One thing that people don't often mention is that, while the lag was getting pretty terrible, the game was still mostly playable. It might take several minutes(!) for an Auction House query to return, or for an auction to be created, or for your email to show up, but the transactions DID eventually happen.
:-)
Instead of just blowing up completely, by and large, WOW fails fairly gracefully. The engineering in that is non-trivial. I don't think people realize just how good that code is. Getting a system that stays reasonably stable under completely untested loads is really, really hard. I am VERY impressed with the quality of their design and code work.
And, yes, some data did get lost... the servers did eventually seize up and crash completely, and often there'd be some data lost. But, at least in my case, it was never much more than a skill point or two, or a few hundred experience.... twenty minutes of lost playtime. I'm sure some people had a worse experience than I did, that's the nature of random data loss, but I wasn't badly affected.

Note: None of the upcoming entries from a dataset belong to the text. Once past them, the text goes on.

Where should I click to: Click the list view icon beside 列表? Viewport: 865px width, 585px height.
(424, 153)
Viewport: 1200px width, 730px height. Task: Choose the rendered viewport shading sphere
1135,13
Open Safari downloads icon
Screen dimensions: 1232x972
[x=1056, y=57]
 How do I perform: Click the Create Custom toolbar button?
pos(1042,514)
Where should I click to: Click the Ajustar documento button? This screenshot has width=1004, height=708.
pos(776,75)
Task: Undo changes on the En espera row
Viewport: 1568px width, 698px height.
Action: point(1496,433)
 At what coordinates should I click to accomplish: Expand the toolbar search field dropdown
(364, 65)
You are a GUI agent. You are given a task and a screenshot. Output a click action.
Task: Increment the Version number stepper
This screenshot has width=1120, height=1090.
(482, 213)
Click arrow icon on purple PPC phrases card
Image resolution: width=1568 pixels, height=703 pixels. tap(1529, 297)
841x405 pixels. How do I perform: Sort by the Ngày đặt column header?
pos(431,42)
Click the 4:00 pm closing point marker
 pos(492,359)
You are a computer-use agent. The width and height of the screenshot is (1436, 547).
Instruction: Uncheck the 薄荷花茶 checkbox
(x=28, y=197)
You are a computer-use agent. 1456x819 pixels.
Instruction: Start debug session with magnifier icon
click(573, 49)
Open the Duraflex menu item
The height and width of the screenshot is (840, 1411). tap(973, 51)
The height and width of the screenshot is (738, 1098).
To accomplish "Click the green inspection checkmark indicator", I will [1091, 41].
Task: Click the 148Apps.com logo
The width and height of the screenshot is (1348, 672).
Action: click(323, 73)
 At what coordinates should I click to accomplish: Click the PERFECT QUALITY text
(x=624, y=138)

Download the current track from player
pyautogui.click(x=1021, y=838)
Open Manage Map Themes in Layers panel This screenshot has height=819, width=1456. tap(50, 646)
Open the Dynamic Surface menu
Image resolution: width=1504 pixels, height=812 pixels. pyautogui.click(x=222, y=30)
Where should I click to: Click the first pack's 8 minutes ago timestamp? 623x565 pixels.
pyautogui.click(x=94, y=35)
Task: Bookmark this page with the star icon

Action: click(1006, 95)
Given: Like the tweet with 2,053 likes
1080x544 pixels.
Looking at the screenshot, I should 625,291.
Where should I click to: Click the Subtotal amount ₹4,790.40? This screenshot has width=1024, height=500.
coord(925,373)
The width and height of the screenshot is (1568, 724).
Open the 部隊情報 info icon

When you consider the sheer scale of what they're doing.... they had TWO HUNDRED THOUDAND PEOPLE AT ONCE playing their game not long ago. The scale of that just boggles the imagination. If you assume 32kbits/second down, and 2kbits up (probably a bit skinny, but I'll try to err against Blizzard here), that's an aggregate total of 10,880,000,000 bits per second. Roughly 10 gigabits, or total saturation of an OC-192. Just the FIREWALLING on that kind of traffic is a HUGE project! Admittedly, they've broken that up into 3 or 4 datacenters, but doing firewalling and connection tracking on a mere 2.5gigabits is still pretty daunting. And that is completely ignoring the application servers, the load balancing, the inter-server communication, the databases..... just 1% of this project is a HUGE BIG DEAL.
The fact that we were able to pile in there at that kind of speed and the game didn't seize up and die completely is a resounding, amazing success. I'm sure the Blizzard guys aren't feeling too great about how things went by now, but.... guys, you kicked ASS. You did somethiung that has never been done before, a level of complexity nobody else has ever reached, got loaded down with about four times as much traffic as you were expecting.... and STILL mostly succeeded.
I have every faith that you'll work out the remaining kinks and bottlenecks.
By the way, the last couple days, on Uther, have been quite good... I think I got one disconnect in two days, and there really hasn't been any lag. They may nearly have the problems fixed. I haven't been thinking about bugs, just about slaughtering beasties.